[Pages S8549-S8550]
From the Congressional Record Online through the Government Publishing Office [www.gpo.gov]




        HONORING AMERICAN AND KOREAN VETERANS OF THE KOREAN WAR

  Ms. MURKOWSKI. Mr. President, today marks the 53rd anniversary of the 
official beginning of the Korean war.
  Korea has often been called the forgotten war, but for the thousands 
of Alaskans who are veterans of that war it is hardly forgotten. The 
memory is with them daily.
  The heroic American and Korean veterans of that war fought under the 
most adverse circumstances to free the people of the Republic of Korea 
from the yoke of Communism.
  These veterans learned the hard way the lesson that is engraved on 
the Korean war Memorial here in Washington, ``Freedom is not free.''
  While today marks the beginning of the Korean war, this anniversary 
does not mark the beginning of the war between freedom and Communism in 
that troubled country. From the moment that the Korean peninsula was 
divided in 1945, that battle had begun.
  While Korea was one of the first examples of Imperial Japan's lust 
for land when it became a Japanese possession in the wake of the Russo-
Japanese War at the beginning of the twentieth century, it was a side 
show in World War II. The U.S. had no plan for what to do with Korea 
when the war was over.
  Although we had had U.S. representatives--governmental, business and 
missionary--in Korea from 1882 until the outbreak of the war, we made 
no plans for what would happen when at war's end, we might return to 
Korea.
  The United States remained committed to the December 1945 decision of 
the Allied foreign ministers in Moscow that a trusteeship under four 
powers, including China, should be established with a view toward 
Korea's eventual independence. As a result, we were slow to draw-up 
long-range alternative plans for South Korea.
  We had made no decisions on how to govern Korea, or to assist Korea 
in governing itself. We had not made plans for the defense of the 
country, nor for its economic development. We didn't even have a plan 
for how we might accept a Japanese surrender on the peninsula.
  The most convenient way to deal with the surrender issue was to allow 
the Soviets to accept the surrender in the north and for U.S. forces to 
take the surrender in the south. Such a division of Korea, which to 
modern eyes, seems so normal on our maps, was totally foreign to the 
long history of Korea. Further, the division, which was drawn on a 
large-scale map in the Pentagon and had no rational basis on the actual 
terrain, did not represent any known political division of the 
peninsula. When it took place, it left freedom loving Koreans in the 
north and communist insurgents in the south.
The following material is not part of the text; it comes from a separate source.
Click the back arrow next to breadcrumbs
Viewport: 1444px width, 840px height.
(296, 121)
  The Korean war did not begin with the full scale invasion of the 
Republic of Korea on June 25, 1950. It had been underway as an 
insurgency in the south since, at least, 1946. One of the first tasks 
facing the United States was to train and replace existing Japanese 
police and security forces. The United States, with insufficient forces 
in-country to deal with the insurgency problem, acted quickly to stem 
the insurgency by creating a Korean defense force to combat it.
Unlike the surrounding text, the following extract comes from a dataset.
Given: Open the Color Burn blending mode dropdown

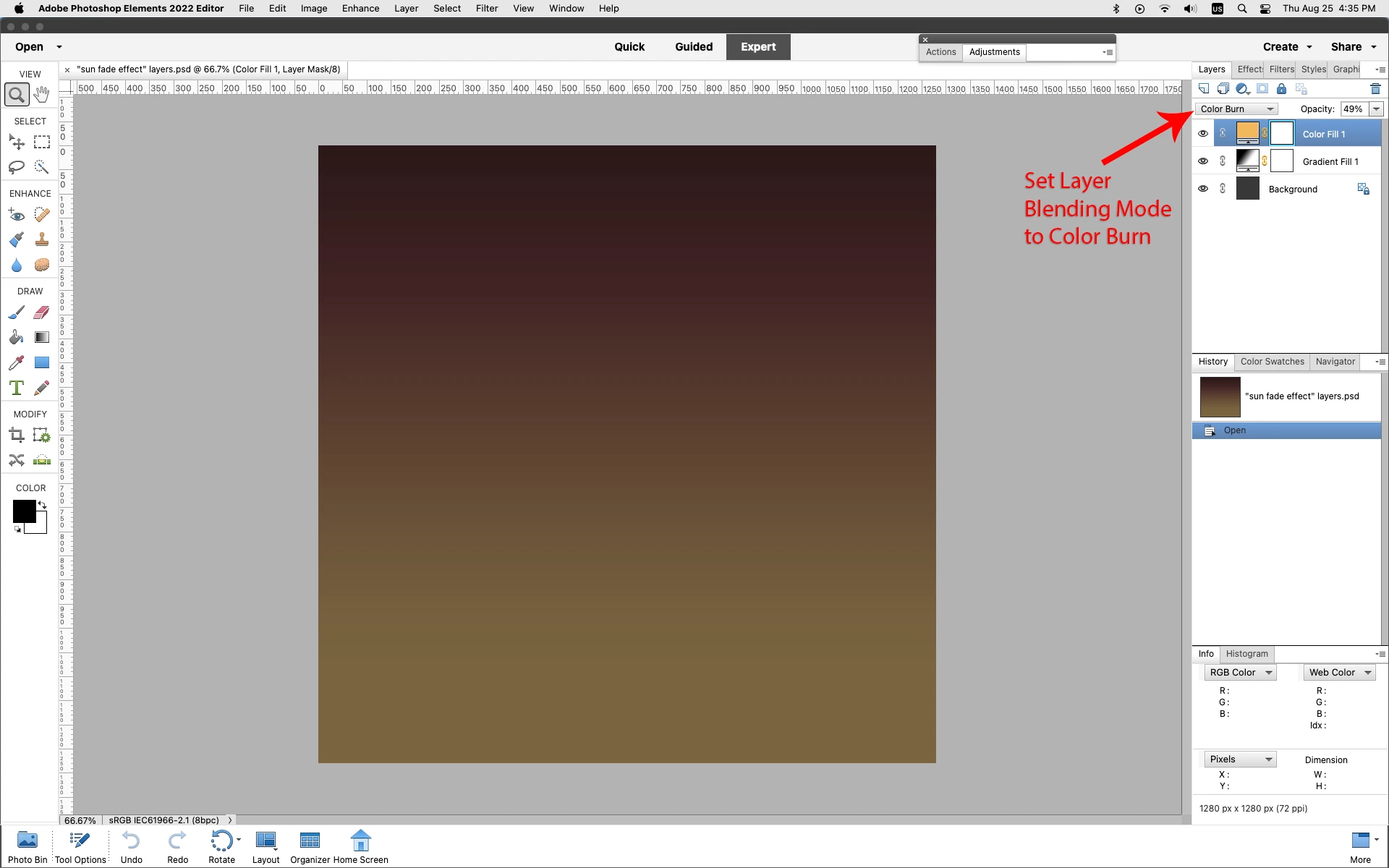Looking at the screenshot, I should (x=1236, y=109).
  This Korean Constabulary, consisting of Korean veterans of the 
various armies who had fought World War II in the area, was led by U.S. 
officers and fought under U.S. orders. The Constabulary had an initial 
force of 2,000 men in 1946, but built up to approximately 26,000 over 
the next two years.
  It was equipped with the very little military materiel left behind by 
U.S. forces as they withdrew. The young American officers, mostly 
reservists, with few regulars had little in the way of education, 
language or experience for their task, but they had good will and a 
devotion to duty which they infused in their Korean troops. In 
contrast, the army that the North Koreans were forming north of the 
divide was well equipped with Soviet equipment and led by well trained 
and well indoctrinated communist zealots.
  While all out invasion would wait until 1950, substantial insurgency 
and guerrilla warfare was a constant theme in the southern half of the 
peninsula from 1946 to 1948. When the Republic of Korea was founded in 
August of 1948, the Korean Constabulary became the Korean Army and 
brought with it a level of devotion to country and duty which has been, 
since that time, the envy of most of the world's fighting forces.
  Today is a time, therefore, not just to remember the heroic men and 
women who served from 1950 to 1953, but to honor the heroic Koreans and 
Americans who defended Korean freedom in the days before 1950.